Notes: Summary Studies on the distribution of l-asparaginase in soil profile samples revealed that its activity generally decreases with sample depth and is accompanied by a decrease in organic C content. Statistical analyses indicated that l-asparaginase activity was significantly correlated (** P〈0.01) with organic C (r=0.86**) and total N (r=0.78**) in the 26 surface soil samples examined. There was no significant relationship between l-asparaginase activity and the percentage of clay or sand. There was, however, a significant correlation between l-asparaginase activity and amidase (r=0.82**) and urease (r=0.79**) activities in the surface samples studied. The effects of 21 trace elements, 12 herbicides, 2 fungicides, and 2 insecticides on l-asparaginase activity in soils showed that most of the trace elements and pesticides, at the concentrations used, inhibited the reaction catalyzed by this enzyme. The degree of inhibition varied among soils. When the trace elements were compared, at the rate of 5 μmol g-1 soil, the average inhibition of l-asparaginase in three soils showed that Ag(I), Cd(II), Hg(II), Ni(II), Pb(II), and V(IV) were the most effective inhibitors (average inhibition ≥20%).
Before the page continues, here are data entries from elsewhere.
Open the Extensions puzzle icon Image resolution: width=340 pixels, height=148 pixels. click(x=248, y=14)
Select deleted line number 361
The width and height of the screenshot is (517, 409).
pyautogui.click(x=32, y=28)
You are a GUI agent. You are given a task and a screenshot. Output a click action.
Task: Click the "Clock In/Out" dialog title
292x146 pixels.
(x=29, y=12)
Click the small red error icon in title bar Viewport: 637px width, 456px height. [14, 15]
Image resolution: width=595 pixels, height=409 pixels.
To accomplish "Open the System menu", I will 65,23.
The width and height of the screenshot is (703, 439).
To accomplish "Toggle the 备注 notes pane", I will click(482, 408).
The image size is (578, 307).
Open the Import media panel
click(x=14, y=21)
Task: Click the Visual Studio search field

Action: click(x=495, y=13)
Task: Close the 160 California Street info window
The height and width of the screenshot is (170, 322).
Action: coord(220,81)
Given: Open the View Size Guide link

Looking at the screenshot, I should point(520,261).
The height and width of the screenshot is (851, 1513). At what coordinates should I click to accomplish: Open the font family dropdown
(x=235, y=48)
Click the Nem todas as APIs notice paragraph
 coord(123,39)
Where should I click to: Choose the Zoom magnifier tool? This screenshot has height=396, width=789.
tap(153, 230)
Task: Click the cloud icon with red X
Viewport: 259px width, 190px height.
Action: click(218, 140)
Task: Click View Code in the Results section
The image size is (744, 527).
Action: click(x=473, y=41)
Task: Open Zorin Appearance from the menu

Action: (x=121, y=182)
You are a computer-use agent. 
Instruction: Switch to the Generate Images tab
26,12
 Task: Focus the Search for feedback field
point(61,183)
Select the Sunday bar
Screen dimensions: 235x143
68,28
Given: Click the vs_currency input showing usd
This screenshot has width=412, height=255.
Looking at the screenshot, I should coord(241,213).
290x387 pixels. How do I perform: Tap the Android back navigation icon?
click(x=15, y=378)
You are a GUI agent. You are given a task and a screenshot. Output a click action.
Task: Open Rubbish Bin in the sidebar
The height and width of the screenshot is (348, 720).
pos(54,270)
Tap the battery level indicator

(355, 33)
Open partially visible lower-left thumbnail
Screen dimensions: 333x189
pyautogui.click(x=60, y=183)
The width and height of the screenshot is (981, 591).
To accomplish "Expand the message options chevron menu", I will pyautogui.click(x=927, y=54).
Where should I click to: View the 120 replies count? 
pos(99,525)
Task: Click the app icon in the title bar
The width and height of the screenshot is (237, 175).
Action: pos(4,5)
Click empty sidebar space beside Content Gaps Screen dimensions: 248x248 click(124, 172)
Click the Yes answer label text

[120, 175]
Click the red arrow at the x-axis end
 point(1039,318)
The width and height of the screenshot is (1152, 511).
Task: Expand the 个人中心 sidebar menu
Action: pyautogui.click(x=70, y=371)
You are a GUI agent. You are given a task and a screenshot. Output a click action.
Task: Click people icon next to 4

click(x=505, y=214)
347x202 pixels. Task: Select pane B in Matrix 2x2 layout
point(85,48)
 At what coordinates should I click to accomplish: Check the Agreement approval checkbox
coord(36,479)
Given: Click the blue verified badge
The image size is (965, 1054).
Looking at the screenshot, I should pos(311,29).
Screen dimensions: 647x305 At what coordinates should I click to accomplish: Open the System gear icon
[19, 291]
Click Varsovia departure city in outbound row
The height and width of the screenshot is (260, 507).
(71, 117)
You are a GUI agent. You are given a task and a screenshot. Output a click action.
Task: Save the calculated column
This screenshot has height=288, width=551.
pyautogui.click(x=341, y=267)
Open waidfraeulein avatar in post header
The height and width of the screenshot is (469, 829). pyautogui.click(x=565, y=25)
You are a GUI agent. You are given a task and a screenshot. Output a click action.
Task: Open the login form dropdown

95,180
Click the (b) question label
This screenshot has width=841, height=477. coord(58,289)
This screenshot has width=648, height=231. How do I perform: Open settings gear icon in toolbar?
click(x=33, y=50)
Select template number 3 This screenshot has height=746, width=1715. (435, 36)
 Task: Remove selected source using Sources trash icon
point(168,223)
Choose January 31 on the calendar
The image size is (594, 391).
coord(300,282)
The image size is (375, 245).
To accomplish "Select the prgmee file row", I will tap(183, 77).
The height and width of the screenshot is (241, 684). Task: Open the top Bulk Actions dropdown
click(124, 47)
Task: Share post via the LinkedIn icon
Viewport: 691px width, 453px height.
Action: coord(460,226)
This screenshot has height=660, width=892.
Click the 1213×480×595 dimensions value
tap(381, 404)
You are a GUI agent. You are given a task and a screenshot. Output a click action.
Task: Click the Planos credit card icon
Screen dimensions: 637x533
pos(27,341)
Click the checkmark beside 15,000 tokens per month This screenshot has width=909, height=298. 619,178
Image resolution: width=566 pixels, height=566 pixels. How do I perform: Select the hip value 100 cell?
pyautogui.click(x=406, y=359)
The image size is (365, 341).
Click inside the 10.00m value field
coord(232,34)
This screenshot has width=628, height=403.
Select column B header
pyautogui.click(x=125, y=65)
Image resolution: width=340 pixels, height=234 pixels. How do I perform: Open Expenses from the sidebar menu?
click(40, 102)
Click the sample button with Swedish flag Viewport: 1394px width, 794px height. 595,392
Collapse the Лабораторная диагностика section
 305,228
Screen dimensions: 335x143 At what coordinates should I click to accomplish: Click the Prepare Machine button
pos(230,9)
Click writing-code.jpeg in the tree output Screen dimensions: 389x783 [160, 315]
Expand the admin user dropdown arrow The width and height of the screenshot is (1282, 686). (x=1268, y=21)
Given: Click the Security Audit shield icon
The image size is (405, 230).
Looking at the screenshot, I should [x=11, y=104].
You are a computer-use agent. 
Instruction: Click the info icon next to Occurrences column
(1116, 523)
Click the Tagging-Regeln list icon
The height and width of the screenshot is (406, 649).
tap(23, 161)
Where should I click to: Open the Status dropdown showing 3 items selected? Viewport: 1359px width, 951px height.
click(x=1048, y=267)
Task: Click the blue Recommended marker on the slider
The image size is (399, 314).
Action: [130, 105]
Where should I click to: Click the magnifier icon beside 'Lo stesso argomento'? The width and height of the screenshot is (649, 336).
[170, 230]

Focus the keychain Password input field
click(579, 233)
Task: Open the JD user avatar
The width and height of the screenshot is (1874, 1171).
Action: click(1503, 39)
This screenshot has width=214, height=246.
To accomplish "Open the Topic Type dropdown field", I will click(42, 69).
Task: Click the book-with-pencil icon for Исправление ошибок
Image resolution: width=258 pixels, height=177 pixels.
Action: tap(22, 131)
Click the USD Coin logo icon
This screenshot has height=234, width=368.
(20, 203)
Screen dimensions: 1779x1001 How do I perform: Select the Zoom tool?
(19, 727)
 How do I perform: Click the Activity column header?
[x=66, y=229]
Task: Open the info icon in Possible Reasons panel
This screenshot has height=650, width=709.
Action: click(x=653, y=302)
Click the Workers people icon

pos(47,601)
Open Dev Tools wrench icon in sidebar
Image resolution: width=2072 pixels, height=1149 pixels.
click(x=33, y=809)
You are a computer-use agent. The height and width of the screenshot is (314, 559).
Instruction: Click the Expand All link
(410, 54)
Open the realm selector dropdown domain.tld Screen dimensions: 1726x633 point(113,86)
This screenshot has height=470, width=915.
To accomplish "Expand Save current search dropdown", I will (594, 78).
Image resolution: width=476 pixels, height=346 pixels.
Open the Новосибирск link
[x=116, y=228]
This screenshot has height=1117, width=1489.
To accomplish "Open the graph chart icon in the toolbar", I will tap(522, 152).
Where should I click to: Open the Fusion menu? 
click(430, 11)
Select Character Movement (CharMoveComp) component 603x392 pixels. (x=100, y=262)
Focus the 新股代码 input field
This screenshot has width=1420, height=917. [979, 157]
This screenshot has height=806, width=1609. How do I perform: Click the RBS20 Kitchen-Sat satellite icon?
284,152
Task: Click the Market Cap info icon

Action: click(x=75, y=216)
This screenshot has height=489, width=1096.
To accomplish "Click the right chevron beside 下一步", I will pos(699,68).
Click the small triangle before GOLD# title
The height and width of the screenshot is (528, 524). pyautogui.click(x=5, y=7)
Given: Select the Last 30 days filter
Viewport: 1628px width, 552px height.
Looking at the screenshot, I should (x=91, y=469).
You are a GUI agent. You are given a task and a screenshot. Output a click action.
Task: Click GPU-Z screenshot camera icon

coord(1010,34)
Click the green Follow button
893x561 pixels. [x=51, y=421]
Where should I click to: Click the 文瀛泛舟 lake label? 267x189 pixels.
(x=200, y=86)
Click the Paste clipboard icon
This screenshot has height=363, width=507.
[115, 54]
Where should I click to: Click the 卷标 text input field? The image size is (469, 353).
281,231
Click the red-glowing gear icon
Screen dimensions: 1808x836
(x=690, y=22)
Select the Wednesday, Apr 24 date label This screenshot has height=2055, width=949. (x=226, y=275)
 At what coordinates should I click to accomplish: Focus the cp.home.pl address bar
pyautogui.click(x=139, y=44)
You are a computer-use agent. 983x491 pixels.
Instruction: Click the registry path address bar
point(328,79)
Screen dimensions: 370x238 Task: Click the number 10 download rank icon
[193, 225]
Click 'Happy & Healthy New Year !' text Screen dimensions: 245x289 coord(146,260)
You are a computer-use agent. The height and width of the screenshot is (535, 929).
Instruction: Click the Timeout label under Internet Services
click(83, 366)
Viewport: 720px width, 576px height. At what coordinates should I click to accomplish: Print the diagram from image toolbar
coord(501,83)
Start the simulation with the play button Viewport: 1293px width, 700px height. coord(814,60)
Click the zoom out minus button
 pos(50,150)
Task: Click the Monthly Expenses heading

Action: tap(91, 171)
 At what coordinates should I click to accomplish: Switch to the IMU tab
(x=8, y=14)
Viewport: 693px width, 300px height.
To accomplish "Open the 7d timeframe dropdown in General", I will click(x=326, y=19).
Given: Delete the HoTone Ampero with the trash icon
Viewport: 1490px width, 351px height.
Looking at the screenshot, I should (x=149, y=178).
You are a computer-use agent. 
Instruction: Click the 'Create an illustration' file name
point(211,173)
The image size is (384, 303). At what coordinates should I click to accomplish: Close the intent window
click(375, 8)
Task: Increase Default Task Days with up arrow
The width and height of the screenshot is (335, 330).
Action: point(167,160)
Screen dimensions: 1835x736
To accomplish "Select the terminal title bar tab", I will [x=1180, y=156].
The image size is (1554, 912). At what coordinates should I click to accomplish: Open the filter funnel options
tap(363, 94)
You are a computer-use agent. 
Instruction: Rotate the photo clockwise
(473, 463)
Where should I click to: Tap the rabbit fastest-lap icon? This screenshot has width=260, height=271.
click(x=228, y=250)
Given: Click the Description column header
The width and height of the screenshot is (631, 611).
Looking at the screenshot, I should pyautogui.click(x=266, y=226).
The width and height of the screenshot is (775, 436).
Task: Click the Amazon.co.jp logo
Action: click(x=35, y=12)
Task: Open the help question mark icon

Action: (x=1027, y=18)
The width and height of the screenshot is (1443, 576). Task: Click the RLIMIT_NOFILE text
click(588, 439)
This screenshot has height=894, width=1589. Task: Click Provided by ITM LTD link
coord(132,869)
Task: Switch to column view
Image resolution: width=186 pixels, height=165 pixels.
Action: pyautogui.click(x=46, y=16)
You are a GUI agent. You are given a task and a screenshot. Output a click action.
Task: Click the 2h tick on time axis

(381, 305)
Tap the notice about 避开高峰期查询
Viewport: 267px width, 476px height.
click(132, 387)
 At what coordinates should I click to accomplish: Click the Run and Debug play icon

The least effective inhibitors (average ≤10%) included Cu(I), Ba(II), Co(II), Sn(II), Zn(II), Al(III), Se(IV), As(V), and Mo(VI). Other trace elements that inhibited l-asparaginase activity in soils were Cu(II), Mn(II), As(III), B(III), Cr(III), Fe(III), Ti(IV), and W(VI). When the pesticides were compared, at the rate of 10 μg active ingredient g-1 soil, the average inhibition of l-asparaginase activity in three soils ranged from 4% with Merpan to 46% with Malaspray. Other pesticides that inhibited l-asparaginase activity in soils (average inhibition in parentheses) were Aatrex (17%), Alanap (21%), Amiben (18%), Banvel (12%), Bladex (24%), 2,4-D (17%), Dinitramine (19%), Eradicane (16%), Lasso (40%), Paraquat (33%), Sutan (39%), treflan (7%), Menesan (18%), and Diazinon (33%).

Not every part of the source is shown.